Monday, May 5, 2014

Another Earth and "Story of Your Life"

Another Earth reminded me of “Story of Your Life” in many ways. Both stories involved a major change of perspective in the main character—one inspired by the learning of a new language and the other inspired by a loss of innocence and purpose. Both stories play with the concept of time. “Story of Your Life” argues that time, even if we could see its entirety, could only unfold in one way. According to Chiang, knowledge of the future or the state of mind necessary to see the future brings peace, even to someone who knows exactly when and how her daughter will die. Another Earth argues that time is multidimensional and that there are probably multiple versions of ourselves on multiple versions of Earth. The director believes that there are many possible ways for our lives to unfold and calls into question the purpose of our lives if there exists a version of ourselves that is better in all ways.
            While I found Another Earth more emotional and personally relatable (I’m a college-age teenager and not a mother who has lost a child, after all), I prefer the structure of Chiang’s narrative. It is more complex and its form follows its function. It has mystery—a question is being answered—and its form follows its function. In comparison, Another Earth was merely the tragedy of a morally gray girl who had to give up all her dreams in order to make reparations.
            I’m the definition of biased, though. “Story of Your Life” has aliens and detailed descriptions of their anatomy whereas the aliens of Another Earth are slightly mutated copies of ourselves. I suppose this is more in line with science fiction’s purpose: to show reflections of ourselves in the strange. But it’s not as interesting!

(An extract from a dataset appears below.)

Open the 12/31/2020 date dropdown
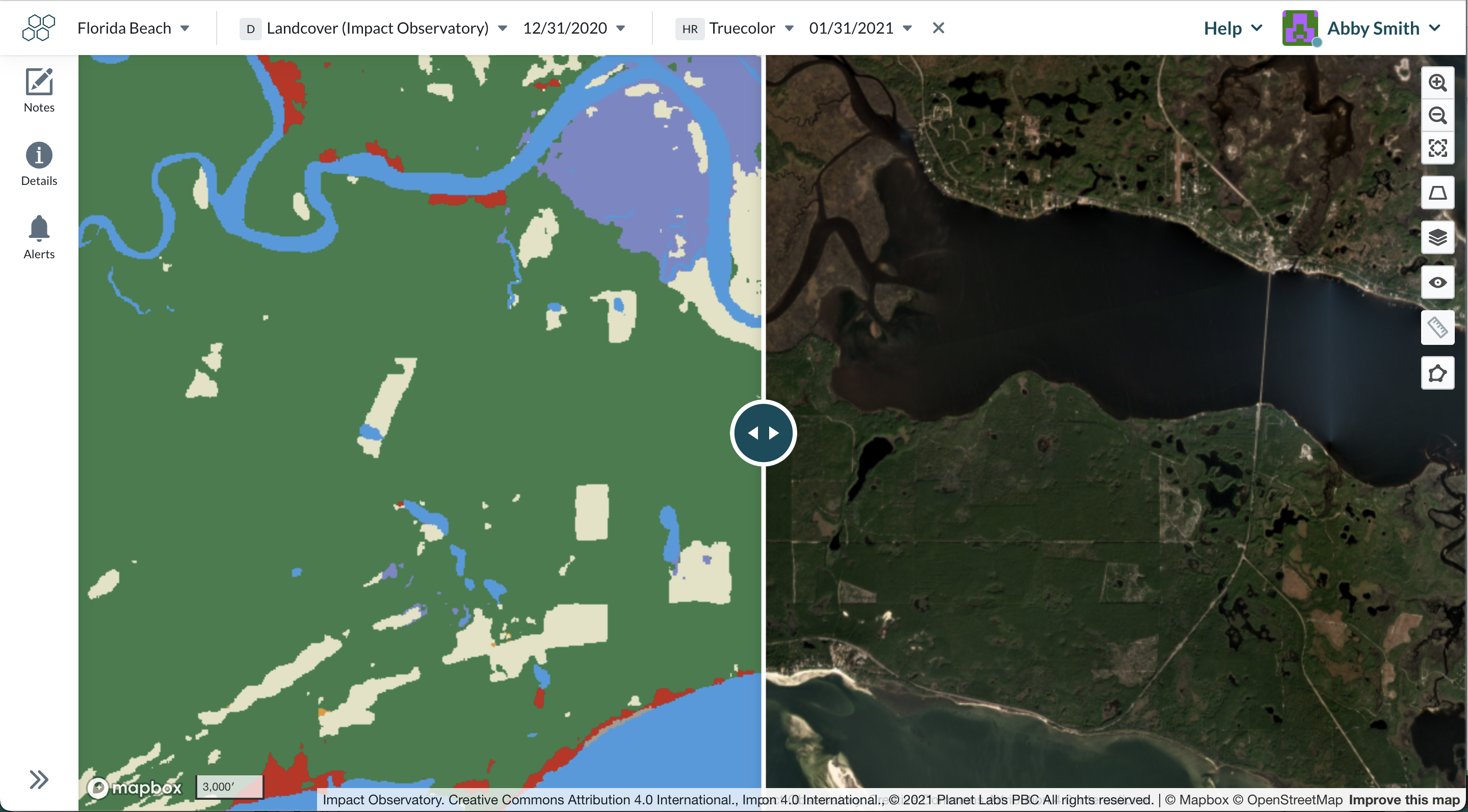 coord(574,28)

            If I learned one thing from this course (besides how to write better) it was what I enjoy most in science fiction. The speculative biology and psychology in the works we’ve read and watched for class will certainly shape my own exploration of science fiction. My strengths lie in imagining the organisms of other worlds. If I plan to write or illustrate modern science fiction (and I do), I will have to develop my literary mind to complement my scientific ideas. Nobody wants to read a textbook on organismal biology when they pick up an sf novel.